21 ottobre 2011 — 1 commenti

“In politica nel '94 per stoppare golpe giudiziario.” La storia si sa la scrivono i vincitori e per il momento Berlusconi può ancora considerarsi tale e provare ad accreditare la sua ricostruzione dei fatti. L’occasione, ghiotta, questa volta gli è fornita dall’intervento al congresso fondativo del Movimento di responsabilità nazionale di Domenico Scilipoti.

A suo dire, appunto, prese la decisione di entrare in politica "per sottrarre l'Italia ad un destino che sembrava ormai inevitabile, consegnare l'Italia nelle mani dei comunisti ortodossi, profittando di quel golpe giudiziario che aveva messo fuori i cinque partiti della democrazia occidentale, che pur avendo commesso alcuni errori avevano consentito all'Italia di crescere nel benessere, nella democrazia e nella libertà".

Poi ha fornito altri particolari sui tentativi, falliti, di mettere d’accordo il Msi e la Lega. Fino alla necessità di scendere in campo alla luce dei sondaggi che Giuliano Urbani gli fornì: “mi mostrò come se non ci fossero state in campo forze capaci di ostacolare il Pci, i comunisti avrebbero avuto il 72% dei seggi".

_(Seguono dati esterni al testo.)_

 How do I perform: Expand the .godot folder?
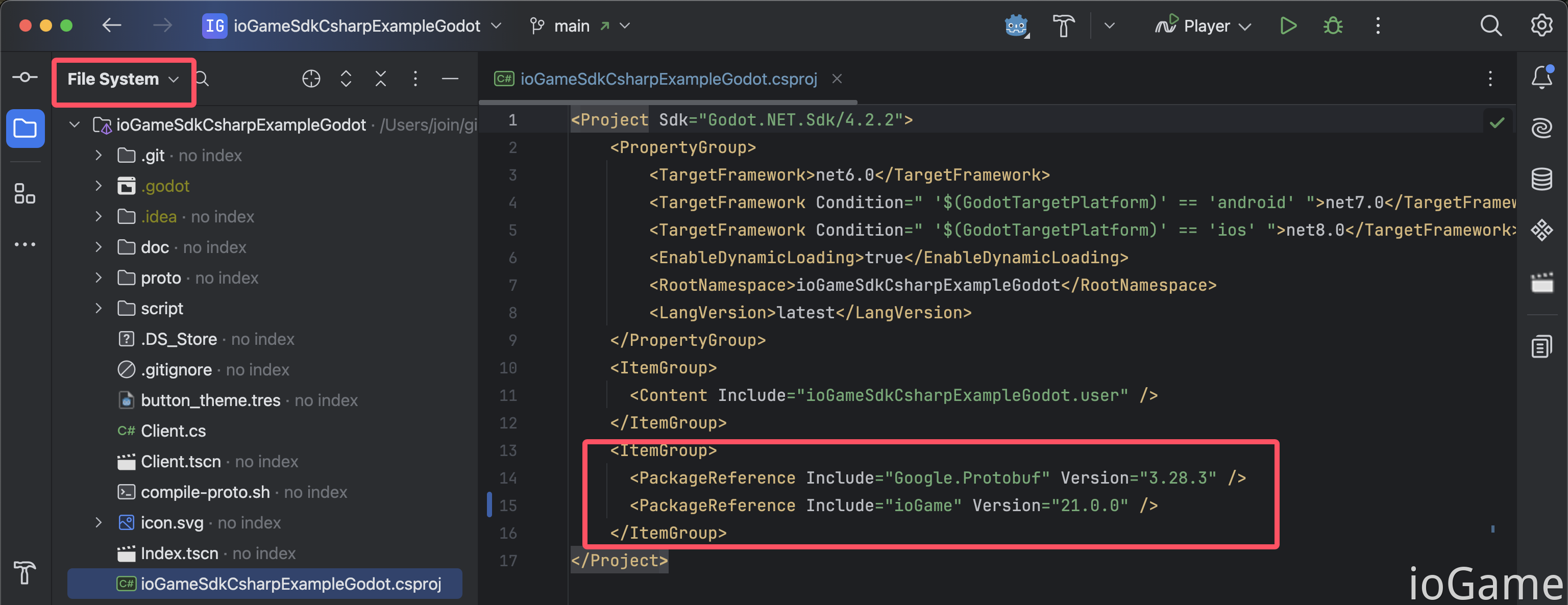pos(99,186)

Ad onor del vero su come sono andate le cose, in riferimento alla sua discesa in campo e alla nascita di Forza Italia i pareri sono controversi. E esiste anche un’ampia letteratura, sostenuta da un robusto lavoro di indagini della Procura di Palermo, che ipotizza un collegamento tra il Movimento di Sicilia Libera, partito mafioso-autonomista, e il nuovo partito di Silvio Berlusconi.

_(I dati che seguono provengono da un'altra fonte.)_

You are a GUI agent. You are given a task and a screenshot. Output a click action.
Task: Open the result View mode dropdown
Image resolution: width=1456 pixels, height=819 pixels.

E’ stato il Procuratore Generale Nino Gatto - nella requisitoria al processo d’appello a Dell’Utri per concorso esterno in associazione mafiosa - a ricostruire, sulla base anche delle dichiarazioni del pentito Gaspare Spatuzza, il momento in cui Cosa Nostra rinunciò a inseguire il progetto di un impegno politico diretto attraverso le bandiere di ''Sicilia libera'' per appoggiare Forza Italia. Ma poi sappiamo come si è chiuso quel processo, con la condanna a sette anni del senatore Dell’Utri - in primo grado ne aveva avuti nove - per i fatti accaduti fino al 1992. Per i giudici di quella corte, a partire da quell’anno l’intimo amico di Berlusconi si è ravveduto come Paolo sulla via di Damasco. Per la cronaca si è in attesa del pronunciamento della Cassazione.

Commenti

  1. Scritto da Vaneggiante21 ottobre 2011 alle 19:01

    Fermatelo! Oramai ogni sua esternazione è un delirio!
    Io nel 94 c'ero: avevo appena compiuto 19 anni e mi apprestavo a votare per la prima volta alle politiche, ma già sapevo (e tutti lo sapevano anche quelli che sarebero stati i suoi elettori) chi era il Berlusca. Non si riscrive la storia con gli interventi ai congressi di "amici" e comunicati al sito del fanclub.